» **Collected data entries**
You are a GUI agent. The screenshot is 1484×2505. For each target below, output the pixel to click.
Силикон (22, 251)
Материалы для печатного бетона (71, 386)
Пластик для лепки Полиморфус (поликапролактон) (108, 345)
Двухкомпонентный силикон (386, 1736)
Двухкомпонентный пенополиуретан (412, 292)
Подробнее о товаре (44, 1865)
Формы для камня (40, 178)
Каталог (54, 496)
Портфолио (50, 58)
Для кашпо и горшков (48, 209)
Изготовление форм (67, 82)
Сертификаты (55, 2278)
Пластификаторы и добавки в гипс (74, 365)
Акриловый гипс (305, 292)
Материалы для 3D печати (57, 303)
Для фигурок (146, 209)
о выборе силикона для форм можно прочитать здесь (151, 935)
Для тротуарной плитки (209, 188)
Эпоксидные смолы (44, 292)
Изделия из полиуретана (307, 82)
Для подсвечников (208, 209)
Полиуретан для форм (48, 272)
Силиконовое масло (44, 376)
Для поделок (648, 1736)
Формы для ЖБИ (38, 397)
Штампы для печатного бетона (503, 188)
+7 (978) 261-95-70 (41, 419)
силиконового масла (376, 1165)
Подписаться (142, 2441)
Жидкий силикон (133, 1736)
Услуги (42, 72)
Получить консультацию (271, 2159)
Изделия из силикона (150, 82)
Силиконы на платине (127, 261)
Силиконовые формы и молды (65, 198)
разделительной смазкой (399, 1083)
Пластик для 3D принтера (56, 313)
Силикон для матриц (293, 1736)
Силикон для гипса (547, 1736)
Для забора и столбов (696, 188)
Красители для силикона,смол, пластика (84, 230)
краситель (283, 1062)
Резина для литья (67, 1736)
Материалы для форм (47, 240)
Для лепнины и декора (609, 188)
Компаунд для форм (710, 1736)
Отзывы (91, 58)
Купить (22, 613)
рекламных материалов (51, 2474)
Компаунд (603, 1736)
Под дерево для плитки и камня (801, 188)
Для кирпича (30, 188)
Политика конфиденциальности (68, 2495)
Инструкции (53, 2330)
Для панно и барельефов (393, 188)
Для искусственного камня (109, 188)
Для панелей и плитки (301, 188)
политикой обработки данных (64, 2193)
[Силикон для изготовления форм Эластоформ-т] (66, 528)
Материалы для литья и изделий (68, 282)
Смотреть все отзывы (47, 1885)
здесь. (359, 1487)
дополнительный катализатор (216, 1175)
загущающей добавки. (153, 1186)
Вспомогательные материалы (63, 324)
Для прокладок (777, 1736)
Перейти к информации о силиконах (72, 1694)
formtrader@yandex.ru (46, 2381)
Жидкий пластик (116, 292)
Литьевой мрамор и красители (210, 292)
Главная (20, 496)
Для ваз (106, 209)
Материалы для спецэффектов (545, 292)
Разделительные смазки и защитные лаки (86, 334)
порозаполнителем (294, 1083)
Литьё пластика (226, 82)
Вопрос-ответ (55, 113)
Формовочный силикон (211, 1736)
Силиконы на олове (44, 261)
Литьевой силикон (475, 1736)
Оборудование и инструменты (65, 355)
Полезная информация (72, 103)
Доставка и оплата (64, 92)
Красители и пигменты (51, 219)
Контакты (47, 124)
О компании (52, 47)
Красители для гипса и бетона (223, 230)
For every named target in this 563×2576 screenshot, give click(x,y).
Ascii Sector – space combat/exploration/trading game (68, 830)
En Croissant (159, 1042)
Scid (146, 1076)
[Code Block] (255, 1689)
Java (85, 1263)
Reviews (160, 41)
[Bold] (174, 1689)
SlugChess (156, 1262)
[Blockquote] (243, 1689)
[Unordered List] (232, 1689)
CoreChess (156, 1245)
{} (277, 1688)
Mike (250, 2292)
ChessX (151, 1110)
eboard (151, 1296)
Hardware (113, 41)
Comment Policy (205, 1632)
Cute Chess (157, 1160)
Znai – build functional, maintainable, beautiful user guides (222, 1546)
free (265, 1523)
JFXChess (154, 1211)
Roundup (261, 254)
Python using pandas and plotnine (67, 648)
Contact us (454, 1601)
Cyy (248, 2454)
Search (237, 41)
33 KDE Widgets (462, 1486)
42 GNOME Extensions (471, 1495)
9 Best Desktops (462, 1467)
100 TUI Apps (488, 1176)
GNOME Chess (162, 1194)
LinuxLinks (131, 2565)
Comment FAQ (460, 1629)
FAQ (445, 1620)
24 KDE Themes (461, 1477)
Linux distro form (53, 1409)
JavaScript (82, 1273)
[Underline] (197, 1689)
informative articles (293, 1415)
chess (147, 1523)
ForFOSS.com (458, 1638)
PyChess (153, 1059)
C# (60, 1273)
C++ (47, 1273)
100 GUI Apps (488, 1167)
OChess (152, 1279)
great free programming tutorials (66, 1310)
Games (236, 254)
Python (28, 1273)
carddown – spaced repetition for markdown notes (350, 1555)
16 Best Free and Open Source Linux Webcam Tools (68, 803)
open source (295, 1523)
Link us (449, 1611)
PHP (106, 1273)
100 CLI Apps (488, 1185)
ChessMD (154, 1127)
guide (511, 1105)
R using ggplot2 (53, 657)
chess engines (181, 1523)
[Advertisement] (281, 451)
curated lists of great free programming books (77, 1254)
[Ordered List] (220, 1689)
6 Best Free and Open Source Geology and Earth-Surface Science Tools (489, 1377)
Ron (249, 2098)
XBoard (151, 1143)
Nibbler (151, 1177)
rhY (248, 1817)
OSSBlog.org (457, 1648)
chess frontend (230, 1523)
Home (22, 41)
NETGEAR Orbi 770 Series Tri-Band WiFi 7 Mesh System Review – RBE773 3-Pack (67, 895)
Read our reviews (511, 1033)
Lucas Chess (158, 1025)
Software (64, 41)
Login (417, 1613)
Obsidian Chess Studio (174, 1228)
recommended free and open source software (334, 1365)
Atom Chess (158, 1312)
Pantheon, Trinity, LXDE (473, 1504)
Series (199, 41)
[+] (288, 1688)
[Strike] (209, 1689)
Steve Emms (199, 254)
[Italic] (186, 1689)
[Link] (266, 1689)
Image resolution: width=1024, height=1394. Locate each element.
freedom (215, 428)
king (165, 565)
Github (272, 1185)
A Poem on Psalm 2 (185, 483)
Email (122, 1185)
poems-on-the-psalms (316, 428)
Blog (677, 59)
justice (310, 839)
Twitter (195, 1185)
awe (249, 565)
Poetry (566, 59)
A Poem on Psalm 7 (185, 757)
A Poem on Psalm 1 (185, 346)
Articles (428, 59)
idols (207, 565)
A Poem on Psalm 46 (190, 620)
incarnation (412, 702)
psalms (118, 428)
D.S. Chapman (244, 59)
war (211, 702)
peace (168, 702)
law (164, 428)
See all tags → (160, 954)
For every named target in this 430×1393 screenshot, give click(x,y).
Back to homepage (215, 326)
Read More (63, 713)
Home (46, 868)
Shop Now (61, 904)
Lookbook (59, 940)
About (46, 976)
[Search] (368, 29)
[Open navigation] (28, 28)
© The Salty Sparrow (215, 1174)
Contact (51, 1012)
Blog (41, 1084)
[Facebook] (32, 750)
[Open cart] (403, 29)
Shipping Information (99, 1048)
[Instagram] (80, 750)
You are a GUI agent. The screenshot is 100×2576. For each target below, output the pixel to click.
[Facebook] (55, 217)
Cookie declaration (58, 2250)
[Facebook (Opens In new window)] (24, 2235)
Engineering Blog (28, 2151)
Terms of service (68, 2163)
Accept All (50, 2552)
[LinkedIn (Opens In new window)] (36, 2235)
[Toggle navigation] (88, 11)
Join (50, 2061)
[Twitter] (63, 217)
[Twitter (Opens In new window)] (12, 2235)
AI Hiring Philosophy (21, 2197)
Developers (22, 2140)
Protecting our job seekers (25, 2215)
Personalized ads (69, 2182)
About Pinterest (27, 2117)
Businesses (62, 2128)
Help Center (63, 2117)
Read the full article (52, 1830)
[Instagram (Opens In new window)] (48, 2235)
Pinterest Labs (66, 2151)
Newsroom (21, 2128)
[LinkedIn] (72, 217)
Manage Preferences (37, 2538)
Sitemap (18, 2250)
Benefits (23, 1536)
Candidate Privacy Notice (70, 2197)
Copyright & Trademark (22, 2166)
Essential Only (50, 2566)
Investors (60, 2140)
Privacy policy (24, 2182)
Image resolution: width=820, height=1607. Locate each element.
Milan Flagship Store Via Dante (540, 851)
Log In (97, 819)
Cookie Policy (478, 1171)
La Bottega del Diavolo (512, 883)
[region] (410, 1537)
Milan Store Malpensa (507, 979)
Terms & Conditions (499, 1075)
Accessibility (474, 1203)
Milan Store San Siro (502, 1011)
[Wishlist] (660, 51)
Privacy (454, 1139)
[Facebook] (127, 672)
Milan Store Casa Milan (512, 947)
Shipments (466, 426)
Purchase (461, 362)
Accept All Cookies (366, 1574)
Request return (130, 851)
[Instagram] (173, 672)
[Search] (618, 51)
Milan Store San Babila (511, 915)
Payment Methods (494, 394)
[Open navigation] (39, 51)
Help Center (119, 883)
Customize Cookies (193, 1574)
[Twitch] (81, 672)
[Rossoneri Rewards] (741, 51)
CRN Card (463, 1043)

» **What you are asked to do**
Could you restate word for word the lines above, from the one that contains "freedom (215, 428)" through the one that contains "Sparrow (215, 1174)", and no others?

» **Solution**
freedom (215, 428)
king (165, 565)
Github (272, 1185)
A Poem on Psalm 2 (185, 483)
Email (122, 1185)
poems-on-the-psalms (316, 428)
Blog (677, 59)
justice (310, 839)
Twitter (195, 1185)
awe (249, 565)
Poetry (566, 59)
A Poem on Psalm 7 (185, 757)
A Poem on Psalm 1 (185, 346)
Articles (428, 59)
idols (207, 565)
A Poem on Psalm 46 (190, 620)
incarnation (412, 702)
psalms (118, 428)
D.S. Chapman (244, 59)
war (211, 702)
peace (168, 702)
law (164, 428)
See all tags → (160, 954)
For every named target in this 430×1393 screenshot, give click(x,y).
Back to homepage (215, 326)
Read More (63, 713)
Home (46, 868)
Shop Now (61, 904)
Lookbook (59, 940)
About (46, 976)
[Search] (368, 29)
[Open navigation] (28, 28)
© The Salty Sparrow (215, 1174)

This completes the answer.